Given the factorizations of the numbers $$n = \prod_{i = 1}^{\omega(n)} {p_i}^{a_i}, m = \prod_{j = 1}^{\omega(m)} {q_j}^{b_j},$$ where the $p_i$ and $q_j$ are all distinct primes, and the $a_i$ and $b_j$ are positive integers (not necessarily distinct), and $\omega(x)$ is the number of distinct prime factors function, it becomes apparent that there are at least two different ways to sum up the prime factors.
The most obvious way is to simply test $$\sum_{i = 1}^{\omega(n)} p_i = \sum_{j = 1}^{\omega(m)} q_j,$$ in which case the first few Ruth-Aaron pairs are (5, 6), (24, 25), (49, 50), (77, 78), (104, 105), (153, 154), (369, 370), (492, 493), (714, 715), ... (see A006145 in the OEIS).
The second way is to count repeated prime factors as they occur (e.g., the sum of prime factors of $72 = 2^33^2$ is 12).
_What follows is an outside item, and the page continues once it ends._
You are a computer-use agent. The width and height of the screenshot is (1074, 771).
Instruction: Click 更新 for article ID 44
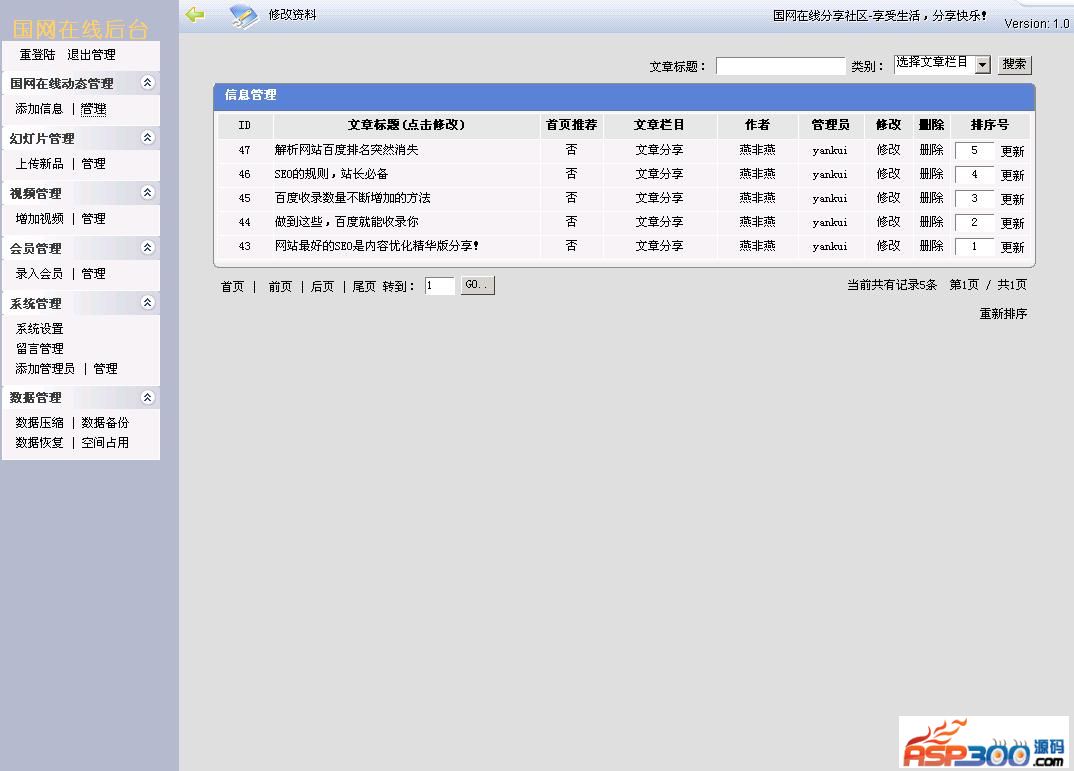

Thus the test becomes $$\sum_{i = 1}^{\omega(n)} p_ia_i = \sum_{j = 1}^{\omega(m)} q_jb_j,$$ in which case the first few Ruth-Aaron pairs are (5, 6), (8, 9), (15, 16), (77, 78), (125, 126), (714, 715), (948, 949), ... (see A039752 in the OEIS).
The pairs (5, 6), (77, 78), (714, 715), ... work under either definition, and it can be observed that $|\mu(n)| = |\mu(m)| = 1$ , where $\mu(x)$ is the Möbius function (at least for $n < 1777028$ ).